Activity:
Copy, from the data below, each line that has the word "computer".

=== Entries supplied ===

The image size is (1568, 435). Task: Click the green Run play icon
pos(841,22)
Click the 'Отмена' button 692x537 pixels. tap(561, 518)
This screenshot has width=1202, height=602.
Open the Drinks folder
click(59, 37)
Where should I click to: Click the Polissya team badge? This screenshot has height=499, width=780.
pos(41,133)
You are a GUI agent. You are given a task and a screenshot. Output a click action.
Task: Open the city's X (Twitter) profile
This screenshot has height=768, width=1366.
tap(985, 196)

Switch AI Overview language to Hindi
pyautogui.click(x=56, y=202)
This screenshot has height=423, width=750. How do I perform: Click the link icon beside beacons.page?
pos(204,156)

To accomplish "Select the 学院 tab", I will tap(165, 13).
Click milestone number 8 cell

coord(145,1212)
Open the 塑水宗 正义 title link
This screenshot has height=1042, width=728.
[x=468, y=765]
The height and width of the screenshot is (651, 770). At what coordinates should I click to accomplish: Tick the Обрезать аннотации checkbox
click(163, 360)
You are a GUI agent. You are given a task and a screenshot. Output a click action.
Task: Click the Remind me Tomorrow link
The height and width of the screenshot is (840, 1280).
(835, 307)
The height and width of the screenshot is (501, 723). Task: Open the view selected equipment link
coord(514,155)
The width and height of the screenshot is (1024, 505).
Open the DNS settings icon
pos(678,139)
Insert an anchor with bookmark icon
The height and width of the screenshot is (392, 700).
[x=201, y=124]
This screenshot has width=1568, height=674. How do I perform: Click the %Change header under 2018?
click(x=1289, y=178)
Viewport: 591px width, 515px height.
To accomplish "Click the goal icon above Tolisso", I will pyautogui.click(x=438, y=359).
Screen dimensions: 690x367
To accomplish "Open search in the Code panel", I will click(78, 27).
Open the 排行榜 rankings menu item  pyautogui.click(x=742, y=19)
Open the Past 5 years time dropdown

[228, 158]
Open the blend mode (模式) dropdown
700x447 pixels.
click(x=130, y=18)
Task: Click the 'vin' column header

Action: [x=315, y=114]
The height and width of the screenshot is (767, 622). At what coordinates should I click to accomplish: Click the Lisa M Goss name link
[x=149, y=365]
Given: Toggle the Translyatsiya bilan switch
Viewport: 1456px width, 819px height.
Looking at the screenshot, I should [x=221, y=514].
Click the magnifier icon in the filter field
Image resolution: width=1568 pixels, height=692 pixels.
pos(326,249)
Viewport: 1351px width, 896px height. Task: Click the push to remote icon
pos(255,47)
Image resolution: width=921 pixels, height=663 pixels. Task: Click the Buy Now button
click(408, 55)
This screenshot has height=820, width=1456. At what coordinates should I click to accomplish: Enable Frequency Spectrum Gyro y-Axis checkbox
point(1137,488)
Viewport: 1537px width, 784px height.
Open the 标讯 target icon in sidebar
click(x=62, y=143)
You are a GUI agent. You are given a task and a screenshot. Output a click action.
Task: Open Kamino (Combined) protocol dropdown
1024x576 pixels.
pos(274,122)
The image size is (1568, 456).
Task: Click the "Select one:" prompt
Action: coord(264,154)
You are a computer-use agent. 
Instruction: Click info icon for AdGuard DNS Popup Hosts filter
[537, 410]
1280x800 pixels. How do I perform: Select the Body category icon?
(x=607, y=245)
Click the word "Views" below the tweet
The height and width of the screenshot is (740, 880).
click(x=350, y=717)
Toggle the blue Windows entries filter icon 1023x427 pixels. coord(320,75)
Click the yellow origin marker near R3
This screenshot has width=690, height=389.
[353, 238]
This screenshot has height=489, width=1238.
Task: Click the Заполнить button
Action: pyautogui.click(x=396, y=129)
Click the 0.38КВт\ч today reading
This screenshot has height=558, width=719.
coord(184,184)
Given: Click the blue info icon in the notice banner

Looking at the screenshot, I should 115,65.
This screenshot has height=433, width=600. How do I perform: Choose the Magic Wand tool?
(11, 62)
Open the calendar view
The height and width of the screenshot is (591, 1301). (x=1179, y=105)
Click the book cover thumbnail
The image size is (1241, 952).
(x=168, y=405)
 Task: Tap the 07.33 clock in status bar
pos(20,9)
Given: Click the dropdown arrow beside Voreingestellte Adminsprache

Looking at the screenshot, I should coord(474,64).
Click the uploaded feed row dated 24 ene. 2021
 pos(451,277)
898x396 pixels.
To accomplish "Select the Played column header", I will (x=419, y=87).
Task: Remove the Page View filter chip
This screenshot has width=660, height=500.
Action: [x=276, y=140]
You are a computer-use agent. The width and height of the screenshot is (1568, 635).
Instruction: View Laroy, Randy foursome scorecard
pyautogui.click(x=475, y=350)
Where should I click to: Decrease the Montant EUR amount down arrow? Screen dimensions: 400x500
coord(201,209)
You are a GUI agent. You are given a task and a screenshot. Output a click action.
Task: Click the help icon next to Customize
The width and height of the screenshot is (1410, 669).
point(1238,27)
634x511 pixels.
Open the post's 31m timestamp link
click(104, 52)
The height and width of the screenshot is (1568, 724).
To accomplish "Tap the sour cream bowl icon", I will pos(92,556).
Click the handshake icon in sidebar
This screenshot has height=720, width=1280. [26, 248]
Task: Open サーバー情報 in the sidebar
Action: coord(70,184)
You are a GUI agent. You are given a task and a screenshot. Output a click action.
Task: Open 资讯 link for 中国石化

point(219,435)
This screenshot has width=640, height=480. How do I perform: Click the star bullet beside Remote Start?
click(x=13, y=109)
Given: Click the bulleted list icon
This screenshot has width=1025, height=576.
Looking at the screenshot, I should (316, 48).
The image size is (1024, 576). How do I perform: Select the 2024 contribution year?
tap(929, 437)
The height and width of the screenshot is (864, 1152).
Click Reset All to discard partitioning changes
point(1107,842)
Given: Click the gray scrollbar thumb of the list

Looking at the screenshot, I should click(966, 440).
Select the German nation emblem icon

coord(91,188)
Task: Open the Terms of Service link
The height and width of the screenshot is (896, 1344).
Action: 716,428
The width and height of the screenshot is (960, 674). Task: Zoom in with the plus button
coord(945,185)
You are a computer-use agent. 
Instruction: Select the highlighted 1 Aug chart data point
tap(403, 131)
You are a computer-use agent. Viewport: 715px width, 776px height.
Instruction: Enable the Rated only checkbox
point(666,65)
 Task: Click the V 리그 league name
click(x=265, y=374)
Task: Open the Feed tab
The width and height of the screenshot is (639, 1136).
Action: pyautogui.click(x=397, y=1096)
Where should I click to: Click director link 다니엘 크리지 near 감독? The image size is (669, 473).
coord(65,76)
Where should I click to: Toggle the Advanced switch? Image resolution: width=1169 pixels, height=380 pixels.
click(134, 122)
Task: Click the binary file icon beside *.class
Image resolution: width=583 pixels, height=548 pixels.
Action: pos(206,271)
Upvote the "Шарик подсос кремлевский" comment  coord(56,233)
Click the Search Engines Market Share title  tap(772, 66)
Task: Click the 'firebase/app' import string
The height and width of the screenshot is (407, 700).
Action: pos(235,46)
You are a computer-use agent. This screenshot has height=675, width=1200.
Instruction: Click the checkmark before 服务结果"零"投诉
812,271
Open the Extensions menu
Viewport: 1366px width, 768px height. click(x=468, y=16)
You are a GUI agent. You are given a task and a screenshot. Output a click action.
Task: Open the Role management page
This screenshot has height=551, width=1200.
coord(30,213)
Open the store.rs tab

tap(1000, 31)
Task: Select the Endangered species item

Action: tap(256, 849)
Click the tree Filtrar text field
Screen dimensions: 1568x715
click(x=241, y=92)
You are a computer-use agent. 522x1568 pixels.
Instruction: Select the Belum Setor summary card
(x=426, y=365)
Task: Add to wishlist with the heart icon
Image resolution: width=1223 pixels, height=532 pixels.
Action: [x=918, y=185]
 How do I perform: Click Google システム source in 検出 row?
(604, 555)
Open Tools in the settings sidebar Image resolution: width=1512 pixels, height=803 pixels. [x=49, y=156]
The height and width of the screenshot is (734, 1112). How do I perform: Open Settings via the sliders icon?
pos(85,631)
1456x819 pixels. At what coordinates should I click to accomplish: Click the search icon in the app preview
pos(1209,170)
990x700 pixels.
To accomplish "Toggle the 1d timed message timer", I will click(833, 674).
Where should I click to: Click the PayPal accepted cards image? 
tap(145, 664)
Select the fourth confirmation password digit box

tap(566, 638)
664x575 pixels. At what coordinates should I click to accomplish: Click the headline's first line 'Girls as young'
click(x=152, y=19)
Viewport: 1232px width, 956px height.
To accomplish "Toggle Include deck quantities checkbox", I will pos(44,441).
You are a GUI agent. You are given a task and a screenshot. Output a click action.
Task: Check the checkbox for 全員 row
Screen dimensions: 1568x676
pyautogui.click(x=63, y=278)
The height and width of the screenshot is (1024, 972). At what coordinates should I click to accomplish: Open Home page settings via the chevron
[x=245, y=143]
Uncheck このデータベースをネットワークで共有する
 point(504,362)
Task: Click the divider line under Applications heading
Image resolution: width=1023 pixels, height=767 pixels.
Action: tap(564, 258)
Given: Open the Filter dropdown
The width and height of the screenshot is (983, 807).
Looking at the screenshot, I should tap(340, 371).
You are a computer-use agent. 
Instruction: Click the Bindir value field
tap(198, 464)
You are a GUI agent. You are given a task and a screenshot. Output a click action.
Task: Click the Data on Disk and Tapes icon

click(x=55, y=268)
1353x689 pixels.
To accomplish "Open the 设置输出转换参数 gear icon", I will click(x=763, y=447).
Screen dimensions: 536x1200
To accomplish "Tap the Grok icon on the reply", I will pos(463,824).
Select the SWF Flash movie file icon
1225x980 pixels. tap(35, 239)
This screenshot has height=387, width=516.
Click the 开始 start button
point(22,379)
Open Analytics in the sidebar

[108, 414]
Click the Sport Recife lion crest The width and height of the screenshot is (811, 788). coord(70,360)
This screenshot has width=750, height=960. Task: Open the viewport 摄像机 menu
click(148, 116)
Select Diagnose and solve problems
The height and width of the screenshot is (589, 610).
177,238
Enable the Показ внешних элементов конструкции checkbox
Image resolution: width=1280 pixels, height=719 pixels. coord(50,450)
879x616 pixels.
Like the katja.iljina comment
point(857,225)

===

Exercise answer:
You are a computer-use agent. 
You are a computer-use agent. The width and height of the screenshot is (1568, 635).
You are a computer-use agent. 
You are a computer-use agent. Viewport: 715px width, 776px height.
You are a computer-use agent. This screenshot has height=675, width=1200.
You are a computer-use agent. 522x1568 pixels.
You are a computer-use agent. 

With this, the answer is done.